En el año 2030, imagínese una reunión del consejo de administración de una corporación global. Cada consejero se encuentra frente a una pantalla que despliega un sistema de inteligencia artificial generativa, alimentado por computación cuántica. A través de un análisis inigualable de miles de millones de variables macroeconómicas y tecnológicas, la máquina elabora proyecciones de escenarios que podrían cambiar el rumbo de la empresa en cuestión de segundos. Ante un panorama donde se sugiere cerrar tres plantas de producción y despedir a diez mil empleados, surge la pregunta crucial: ¿deberían los líderes seguir estas recomendaciones a rajatabla?
A pesar del inmenso poder analítico de los algoritmos, la decisión final sobre el futuro de la empresa no se puede reducir a un mero cálculo de probabilidades. Implica evaluar riesgos reputacionales, nuances culturales, reacciones políticas, y sobre todo, el impacto humano de decisiones difíciles. Es aquí donde se manifiesta la capacidad más profundamente humana que los avances tecnológicos aún no han logrado automatizar: el buen juicio.
Hoy en día, se nos presenta una paradoja desconcertante. Nunca antes en la historia habíamos contado con tanto acceso a datos y herramientas analíticas, sin embargo, las decisiones erróneas parecen ser más abundantes que nunca. Empresas de renombre han perdido miles de millones debido a decisiones estratégicas cuestionables; gobiernos adoptan políticas públicas cuyos efectos adversos son evidentes en muy poco tiempo. Mientras que el ecosistema informático se presenta como un ente cada vez más inteligente, el buen juicio ha emergido como el recurso más escaso y apreciado.
Esto nos lleva a una reflexión: a pesar de contar con una vasta cantidad de información, ¿por qué seguimos tropezando frecuentemente? Durante décadas, hemos estado obsesionados con el desarrollo de la inteligencia analítica, enfocándonos en la acumulación de datos y algoritmos predictivos. Sin embargo, hemos descuidado el cultivo de la facultad crítica que permite traducir ese conocimiento en decisiones acertadas.
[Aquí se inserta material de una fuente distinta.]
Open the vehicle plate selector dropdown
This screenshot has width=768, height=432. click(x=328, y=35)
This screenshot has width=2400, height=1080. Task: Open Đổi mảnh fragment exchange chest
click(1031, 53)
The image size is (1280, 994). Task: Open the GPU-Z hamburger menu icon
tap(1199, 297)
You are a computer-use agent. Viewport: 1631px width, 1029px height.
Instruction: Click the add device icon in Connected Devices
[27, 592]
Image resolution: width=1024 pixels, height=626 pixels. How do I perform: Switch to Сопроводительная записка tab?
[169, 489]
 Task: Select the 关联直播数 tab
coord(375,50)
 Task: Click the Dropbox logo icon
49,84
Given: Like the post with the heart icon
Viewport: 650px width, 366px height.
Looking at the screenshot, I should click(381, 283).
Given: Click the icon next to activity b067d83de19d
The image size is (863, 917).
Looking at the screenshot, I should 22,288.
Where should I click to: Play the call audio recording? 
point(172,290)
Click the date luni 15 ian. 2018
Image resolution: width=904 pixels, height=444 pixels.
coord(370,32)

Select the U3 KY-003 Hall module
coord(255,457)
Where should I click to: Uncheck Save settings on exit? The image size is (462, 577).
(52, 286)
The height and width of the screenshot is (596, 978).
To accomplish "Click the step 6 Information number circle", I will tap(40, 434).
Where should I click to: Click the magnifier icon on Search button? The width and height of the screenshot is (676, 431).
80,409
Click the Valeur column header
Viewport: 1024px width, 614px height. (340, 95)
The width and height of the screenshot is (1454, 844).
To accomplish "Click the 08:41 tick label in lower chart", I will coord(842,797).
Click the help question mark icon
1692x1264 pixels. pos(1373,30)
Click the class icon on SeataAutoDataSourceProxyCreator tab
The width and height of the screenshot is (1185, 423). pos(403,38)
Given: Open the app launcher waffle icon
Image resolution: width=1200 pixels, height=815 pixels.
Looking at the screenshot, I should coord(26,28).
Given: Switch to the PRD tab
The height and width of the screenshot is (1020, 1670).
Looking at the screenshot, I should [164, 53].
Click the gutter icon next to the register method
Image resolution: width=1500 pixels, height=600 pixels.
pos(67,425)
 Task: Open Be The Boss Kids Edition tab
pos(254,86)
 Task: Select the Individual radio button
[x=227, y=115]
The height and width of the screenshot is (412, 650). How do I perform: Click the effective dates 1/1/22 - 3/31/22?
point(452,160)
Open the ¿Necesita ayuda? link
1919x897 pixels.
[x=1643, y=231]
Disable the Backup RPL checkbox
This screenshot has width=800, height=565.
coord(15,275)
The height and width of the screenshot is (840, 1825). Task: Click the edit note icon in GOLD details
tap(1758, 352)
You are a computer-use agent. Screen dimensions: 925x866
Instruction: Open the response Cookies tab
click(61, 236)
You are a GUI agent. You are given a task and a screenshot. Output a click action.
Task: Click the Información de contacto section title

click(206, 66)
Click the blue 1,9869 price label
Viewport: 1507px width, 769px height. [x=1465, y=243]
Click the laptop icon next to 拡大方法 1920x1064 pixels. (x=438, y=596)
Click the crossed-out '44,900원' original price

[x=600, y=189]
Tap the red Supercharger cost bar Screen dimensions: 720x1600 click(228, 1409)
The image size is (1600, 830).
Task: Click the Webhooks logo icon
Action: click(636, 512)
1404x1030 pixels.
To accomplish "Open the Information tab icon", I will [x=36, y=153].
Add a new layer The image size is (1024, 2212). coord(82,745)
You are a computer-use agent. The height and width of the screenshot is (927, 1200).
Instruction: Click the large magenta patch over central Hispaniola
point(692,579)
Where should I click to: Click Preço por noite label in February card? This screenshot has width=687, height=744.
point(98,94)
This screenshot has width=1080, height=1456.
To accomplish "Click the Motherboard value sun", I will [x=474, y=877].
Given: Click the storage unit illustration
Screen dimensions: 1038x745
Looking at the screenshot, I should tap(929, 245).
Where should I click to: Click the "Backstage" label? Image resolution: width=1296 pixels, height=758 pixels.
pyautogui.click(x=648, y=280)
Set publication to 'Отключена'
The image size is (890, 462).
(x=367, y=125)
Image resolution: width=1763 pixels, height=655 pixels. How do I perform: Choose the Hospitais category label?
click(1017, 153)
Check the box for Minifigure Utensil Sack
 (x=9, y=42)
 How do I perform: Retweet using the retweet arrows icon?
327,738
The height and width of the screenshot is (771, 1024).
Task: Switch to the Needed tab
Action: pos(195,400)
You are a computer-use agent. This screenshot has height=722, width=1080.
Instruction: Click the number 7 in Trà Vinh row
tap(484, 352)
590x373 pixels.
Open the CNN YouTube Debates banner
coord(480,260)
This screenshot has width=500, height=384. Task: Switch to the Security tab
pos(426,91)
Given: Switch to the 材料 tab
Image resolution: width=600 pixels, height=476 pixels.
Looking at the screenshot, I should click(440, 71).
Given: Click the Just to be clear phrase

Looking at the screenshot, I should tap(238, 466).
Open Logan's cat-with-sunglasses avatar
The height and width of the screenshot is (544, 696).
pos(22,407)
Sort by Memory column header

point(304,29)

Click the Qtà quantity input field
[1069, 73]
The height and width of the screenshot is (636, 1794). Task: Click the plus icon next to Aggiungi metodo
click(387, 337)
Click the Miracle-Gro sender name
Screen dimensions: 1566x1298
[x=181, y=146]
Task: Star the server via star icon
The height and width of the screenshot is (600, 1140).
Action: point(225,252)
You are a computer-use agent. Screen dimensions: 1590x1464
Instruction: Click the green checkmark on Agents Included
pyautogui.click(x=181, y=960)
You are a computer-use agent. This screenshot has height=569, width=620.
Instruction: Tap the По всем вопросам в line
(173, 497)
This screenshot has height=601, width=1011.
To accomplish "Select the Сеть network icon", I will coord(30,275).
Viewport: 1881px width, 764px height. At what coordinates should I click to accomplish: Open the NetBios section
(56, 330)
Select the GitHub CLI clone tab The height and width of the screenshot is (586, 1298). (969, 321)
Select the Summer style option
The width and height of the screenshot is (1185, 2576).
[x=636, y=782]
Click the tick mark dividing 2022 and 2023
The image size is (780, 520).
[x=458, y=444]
Una reciente obra desmenuza esta problemática, resaltando que la ventaja estratégica en el siglo XXI no radicará solamente en la inteligencia artificial, sino en la capacidad humana de juzgar. La distinción crucial entre inteligencia y juicio se convierte así en el eje central del análisis. Una persona puede ser altamente capacitada y aún así tomar decisiones desafortunadas. Ejemplos de titanes de la industria que han caído no por falta de información, sino por su incapacidad para interpretar correctamente lo que esa información significaba, son abundantes.
La capacidad de decidir bajo incertidumbre implica comprender lo que los datos no dicen y equilibrar intereses conflictivos. En este panorama, el buen juicio se revela como una forma elevada de inteligencia aplicada, que no puede ser confundida con la simple acumulación de datos. Aristóteles ya hablaba de la sabiduría práctica como un componente esencial del liderazgo, una virtud que sigue siendo relevante en el contexto actual.
Para desmitificar el buen juicio, se argumenta que no es un don exclusivo, sino una habilidad que se puede aprender y fortalecer. Este marco se descompone en seis pilares fundamentales: el conocimiento y lo que absorbemos, la experiencia, la conciencia de uno mismo, la confianza en las fuentes, la gestión de emociones y creencias, y finalmente, la ejecución que valida el juicio en la práctica.
Sin embargo, el peligro de la arrogancia en el poder puede erosionar esta capacidad. La autoconfianza excesiva, la prisa en la toma de decisiones y el pensamiento grupal perjudican el juicio claro y preciso. Los fracasos no son consecuencia de un declive intelectual, sino de la desconexión con la realidad.
El mensaje final de esta reflexión es esperanzador. El buen juicio no tiene que ser un atributo aislado de líderes individuales; puede y debe establecerse como una capacidad institucional, arraigándose en la cultura organizacional. En una era donde la inteligencia artificial se democratiza, las organizaciones que prosperarán serán aquellas que modelen culturas que fomenten un juicio crítico robusto entre sus empleados.
Mientras nos encaminamos hacia un futuro cada vez más interconectado y digital, la capacidad para tomar decisiones informadas basadas en el buen juicio será el verdadero diferenciador del éxito institucional en tiempos de turbulencia e incertidumbre.